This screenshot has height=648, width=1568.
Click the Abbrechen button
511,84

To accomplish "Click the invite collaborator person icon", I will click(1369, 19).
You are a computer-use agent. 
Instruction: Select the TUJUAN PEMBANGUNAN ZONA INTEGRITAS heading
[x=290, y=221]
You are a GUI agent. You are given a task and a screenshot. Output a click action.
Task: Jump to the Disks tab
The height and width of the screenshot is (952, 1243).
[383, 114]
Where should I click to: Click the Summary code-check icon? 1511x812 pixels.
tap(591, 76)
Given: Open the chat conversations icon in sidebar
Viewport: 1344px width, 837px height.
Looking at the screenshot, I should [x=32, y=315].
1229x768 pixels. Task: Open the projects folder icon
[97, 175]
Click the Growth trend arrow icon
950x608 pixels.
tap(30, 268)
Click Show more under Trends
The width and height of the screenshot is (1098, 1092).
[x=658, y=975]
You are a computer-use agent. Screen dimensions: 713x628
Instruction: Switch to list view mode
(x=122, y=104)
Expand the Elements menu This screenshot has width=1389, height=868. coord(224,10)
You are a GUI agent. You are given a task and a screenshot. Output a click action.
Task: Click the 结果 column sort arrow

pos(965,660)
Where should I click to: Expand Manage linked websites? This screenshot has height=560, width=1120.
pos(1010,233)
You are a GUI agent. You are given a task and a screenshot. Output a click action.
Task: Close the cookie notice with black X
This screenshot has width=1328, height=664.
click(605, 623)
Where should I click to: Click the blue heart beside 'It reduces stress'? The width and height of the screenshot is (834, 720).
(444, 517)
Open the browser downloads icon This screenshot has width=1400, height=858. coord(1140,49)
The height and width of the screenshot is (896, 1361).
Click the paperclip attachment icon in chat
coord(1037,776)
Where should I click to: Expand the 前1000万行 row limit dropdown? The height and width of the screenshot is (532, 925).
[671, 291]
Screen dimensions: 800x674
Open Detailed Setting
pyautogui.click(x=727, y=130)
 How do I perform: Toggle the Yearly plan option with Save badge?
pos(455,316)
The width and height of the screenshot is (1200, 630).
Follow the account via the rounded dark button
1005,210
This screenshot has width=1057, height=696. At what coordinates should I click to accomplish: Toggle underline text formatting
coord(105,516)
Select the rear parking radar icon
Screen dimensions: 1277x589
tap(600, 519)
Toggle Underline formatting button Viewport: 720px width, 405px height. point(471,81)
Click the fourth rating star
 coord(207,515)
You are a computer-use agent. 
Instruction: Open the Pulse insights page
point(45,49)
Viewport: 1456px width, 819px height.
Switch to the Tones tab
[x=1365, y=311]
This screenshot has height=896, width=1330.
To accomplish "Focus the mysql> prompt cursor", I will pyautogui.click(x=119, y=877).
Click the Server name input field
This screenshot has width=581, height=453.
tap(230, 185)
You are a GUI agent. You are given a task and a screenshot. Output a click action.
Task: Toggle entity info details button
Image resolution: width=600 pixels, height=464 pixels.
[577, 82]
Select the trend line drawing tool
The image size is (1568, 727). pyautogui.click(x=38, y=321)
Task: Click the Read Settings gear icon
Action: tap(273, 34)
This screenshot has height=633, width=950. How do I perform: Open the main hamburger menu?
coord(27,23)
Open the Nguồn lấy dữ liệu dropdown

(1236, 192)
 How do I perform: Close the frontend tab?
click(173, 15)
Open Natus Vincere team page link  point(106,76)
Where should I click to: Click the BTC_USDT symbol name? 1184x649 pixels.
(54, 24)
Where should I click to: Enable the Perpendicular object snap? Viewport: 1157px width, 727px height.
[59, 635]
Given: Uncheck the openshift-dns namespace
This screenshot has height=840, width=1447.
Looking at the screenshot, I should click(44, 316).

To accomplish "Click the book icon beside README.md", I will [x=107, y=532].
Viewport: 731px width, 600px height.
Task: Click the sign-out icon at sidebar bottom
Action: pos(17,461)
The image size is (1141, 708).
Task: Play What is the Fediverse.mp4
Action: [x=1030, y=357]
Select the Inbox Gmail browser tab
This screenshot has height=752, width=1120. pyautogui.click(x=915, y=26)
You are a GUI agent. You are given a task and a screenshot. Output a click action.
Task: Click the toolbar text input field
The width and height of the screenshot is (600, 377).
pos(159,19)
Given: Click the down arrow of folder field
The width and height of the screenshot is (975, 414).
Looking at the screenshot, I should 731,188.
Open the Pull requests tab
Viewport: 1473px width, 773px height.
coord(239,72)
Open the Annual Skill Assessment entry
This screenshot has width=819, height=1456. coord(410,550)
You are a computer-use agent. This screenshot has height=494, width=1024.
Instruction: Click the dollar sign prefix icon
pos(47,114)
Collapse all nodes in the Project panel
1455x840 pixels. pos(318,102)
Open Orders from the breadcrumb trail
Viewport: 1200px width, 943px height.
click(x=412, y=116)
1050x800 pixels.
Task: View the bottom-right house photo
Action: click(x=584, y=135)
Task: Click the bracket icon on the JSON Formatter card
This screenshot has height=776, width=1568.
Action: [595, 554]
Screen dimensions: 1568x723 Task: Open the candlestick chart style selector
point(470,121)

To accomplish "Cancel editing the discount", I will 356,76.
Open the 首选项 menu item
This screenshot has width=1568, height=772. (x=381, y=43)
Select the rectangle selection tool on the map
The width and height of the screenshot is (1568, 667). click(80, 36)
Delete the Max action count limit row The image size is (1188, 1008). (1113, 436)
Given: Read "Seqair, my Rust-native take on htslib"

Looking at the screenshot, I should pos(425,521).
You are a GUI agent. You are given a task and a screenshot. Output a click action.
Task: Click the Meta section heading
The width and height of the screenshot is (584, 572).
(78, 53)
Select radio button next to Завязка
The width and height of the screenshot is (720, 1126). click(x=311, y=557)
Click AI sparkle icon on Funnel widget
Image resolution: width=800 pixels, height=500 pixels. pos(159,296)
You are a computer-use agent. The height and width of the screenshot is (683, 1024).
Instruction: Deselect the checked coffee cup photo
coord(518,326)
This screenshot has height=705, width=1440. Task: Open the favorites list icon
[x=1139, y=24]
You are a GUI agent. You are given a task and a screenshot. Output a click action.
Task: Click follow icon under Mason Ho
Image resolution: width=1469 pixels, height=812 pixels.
■ ■ ■ ■ ■ ■ ■
INSTRUCTIONS TO FOLLOW: Format every row above as a numbered list, one line per item, and drop the blank lines.

THE SOLUTION:
1. This screenshot has height=648, width=1568.
2. Click the Abbrechen button
3. 511,84
4. To accomplish "Click the invite collaborator person icon", I will click(1369, 19).
5. You are a computer-use agent. 
6. Instruction: Select the TUJUAN PEMBANGUNAN ZONA INTEGRITAS heading
7. [x=290, y=221]
8. You are a GUI agent. You are given a task and a screenshot. Output a click action.
9. Task: Jump to the Disks tab
10. The height and width of the screenshot is (952, 1243).
11. [383, 114]
12. Where should I click to: Click the Summary code-check icon? 1511x812 pixels.
13. tap(591, 76)
14. Given: Open the chat conversations icon in sidebar
15. Viewport: 1344px width, 837px height.
16. Looking at the screenshot, I should [x=32, y=315].
17. 1229x768 pixels. Task: Open the projects folder icon
18. [97, 175]
19. Click the Growth trend arrow icon
20. 950x608 pixels.
21. tap(30, 268)
22. Click Show more under Trends
23. The width and height of the screenshot is (1098, 1092).
24. [x=658, y=975]
25. You are a computer-use agent. Screen dimensions: 713x628
26. Instruction: Switch to list view mode
27. (x=122, y=104)
28. Expand the Elements menu This screenshot has width=1389, height=868. coord(224,10)
29. You are a GUI agent. You are given a task and a screenshot. Output a click action.
30. Task: Click the 结果 column sort arrow
31. pos(965,660)
32. Where should I click to: Expand Manage linked websites? This screenshot has height=560, width=1120.
33. pos(1010,233)
34. You are a GUI agent. You are given a task and a screenshot. Output a click action.
35. Task: Close the cookie notice with black X
36. This screenshot has width=1328, height=664.
37. click(605, 623)
38. Where should I click to: Click the blue heart beside 'It reduces stress'? The width and height of the screenshot is (834, 720).
39. (444, 517)
40. Open the browser downloads icon This screenshot has width=1400, height=858. coord(1140,49)
41. The height and width of the screenshot is (896, 1361).
42. Click the paperclip attachment icon in chat
43. coord(1037,776)
44. Where should I click to: Expand the 前1000万行 row limit dropdown? The height and width of the screenshot is (532, 925).
45. [671, 291]
46. Screen dimensions: 800x674
47. Open Detailed Setting
48. pyautogui.click(x=727, y=130)
49.  How do I perform: Toggle the Yearly plan option with Save badge?
50. pos(455,316)
51. The width and height of the screenshot is (1200, 630).
52. Follow the account via the rounded dark button
53. 1005,210
54. This screenshot has width=1057, height=696. At what coordinates should I click to accomplish: Toggle underline text formatting
55. coord(105,516)
56. Select the rear parking radar icon
57. Screen dimensions: 1277x589
58. tap(600, 519)
59. Toggle Underline formatting button Viewport: 720px width, 405px height. point(471,81)
60. Click the fourth rating star
61.  coord(207,515)
62. You are a computer-use agent. 
63. Instruction: Open the Pulse insights page
64. point(45,49)
65. Viewport: 1456px width, 819px height.
66. Switch to the Tones tab
67. [x=1365, y=311]
68. This screenshot has height=896, width=1330.
69. To accomplish "Focus the mysql> prompt cursor", I will pyautogui.click(x=119, y=877).
70. Click the Server name input field
71. This screenshot has width=581, height=453.
72. tap(230, 185)
73. You are a GUI agent. You are given a task and a screenshot. Output a click action.
74. Task: Toggle entity info details button
75. Image resolution: width=600 pixels, height=464 pixels.
76. [577, 82]
77. Select the trend line drawing tool
78. The image size is (1568, 727). pyautogui.click(x=38, y=321)
79. Task: Click the Read Settings gear icon
80. Action: tap(273, 34)
81. This screenshot has height=633, width=950. How do I perform: Open the main hamburger menu?
82. coord(27,23)
83. Open the Nguồn lấy dữ liệu dropdown
84. (1236, 192)
85.  How do I perform: Close the frontend tab?
86. click(173, 15)
87. Open Natus Vincere team page link  point(106,76)
88. Where should I click to: Click the BTC_USDT symbol name? 1184x649 pixels.
89. (54, 24)
90. Where should I click to: Enable the Perpendicular object snap? Viewport: 1157px width, 727px height.
91. [59, 635]
92. Given: Uncheck the openshift-dns namespace
93. This screenshot has height=840, width=1447.
94. Looking at the screenshot, I should click(44, 316).
95. To accomplish "Click the book icon beside README.md", I will [x=107, y=532].
96. Viewport: 731px width, 600px height.
97. Task: Click the sign-out icon at sidebar bottom
98. Action: pos(17,461)
99. The image size is (1141, 708).
100. Task: Play What is the Fediverse.mp4
101. Action: [x=1030, y=357]
102. Select the Inbox Gmail browser tab
103. This screenshot has height=752, width=1120. pyautogui.click(x=915, y=26)
104. You are a GUI agent. You are given a task and a screenshot. Output a click action.
105. Task: Click the toolbar text input field
106. The width and height of the screenshot is (600, 377).
107. pos(159,19)
108. Given: Click the down arrow of folder field
109. The width and height of the screenshot is (975, 414).
110. Looking at the screenshot, I should 731,188.
111. Open the Pull requests tab
112. Viewport: 1473px width, 773px height.
113. coord(239,72)
114. Open the Annual Skill Assessment entry
115. This screenshot has width=819, height=1456. coord(410,550)
116. You are a computer-use agent. This screenshot has height=494, width=1024.
117. Instruction: Click the dollar sign prefix icon
118. pos(47,114)
119. Collapse all nodes in the Project panel
120. 1455x840 pixels. pos(318,102)
121. Open Orders from the breadcrumb trail
122. Viewport: 1200px width, 943px height.
123. click(x=412, y=116)
124. 1050x800 pixels.
125. Task: View the bottom-right house photo
126. Action: click(x=584, y=135)
127. Task: Click the bracket icon on the JSON Formatter card
128. This screenshot has height=776, width=1568.
129. Action: [595, 554]
130. Screen dimensions: 1568x723 Task: Open the candlestick chart style selector
131. point(470,121)
132. To accomplish "Cancel editing the discount", I will 356,76.
133. Open the 首选项 menu item
134. This screenshot has width=1568, height=772. (x=381, y=43)
135. Select the rectangle selection tool on the map
136. The width and height of the screenshot is (1568, 667). click(80, 36)
137. Delete the Max action count limit row The image size is (1188, 1008). (1113, 436)
138. Given: Read "Seqair, my Rust-native take on htslib"
139. Looking at the screenshot, I should pos(425,521).
140. You are a GUI agent. You are given a task and a screenshot. Output a click action.
141. Task: Click the Meta section heading
142. The width and height of the screenshot is (584, 572).
143. (78, 53)
144. Select radio button next to Завязка
145. The width and height of the screenshot is (720, 1126). click(x=311, y=557)
146. Click AI sparkle icon on Funnel widget
147. Image resolution: width=800 pixels, height=500 pixels. pos(159,296)
148. You are a computer-use agent. The height and width of the screenshot is (683, 1024).
149. Instruction: Deselect the checked coffee cup photo
150. coord(518,326)
151. This screenshot has height=705, width=1440. Task: Open the favorites list icon
152. [x=1139, y=24]
153. You are a GUI agent. You are given a task and a screenshot. Output a click action.
154. Task: Click follow icon under Mason Ho
155. Image resolution: width=1469 pixels, height=812 pixels.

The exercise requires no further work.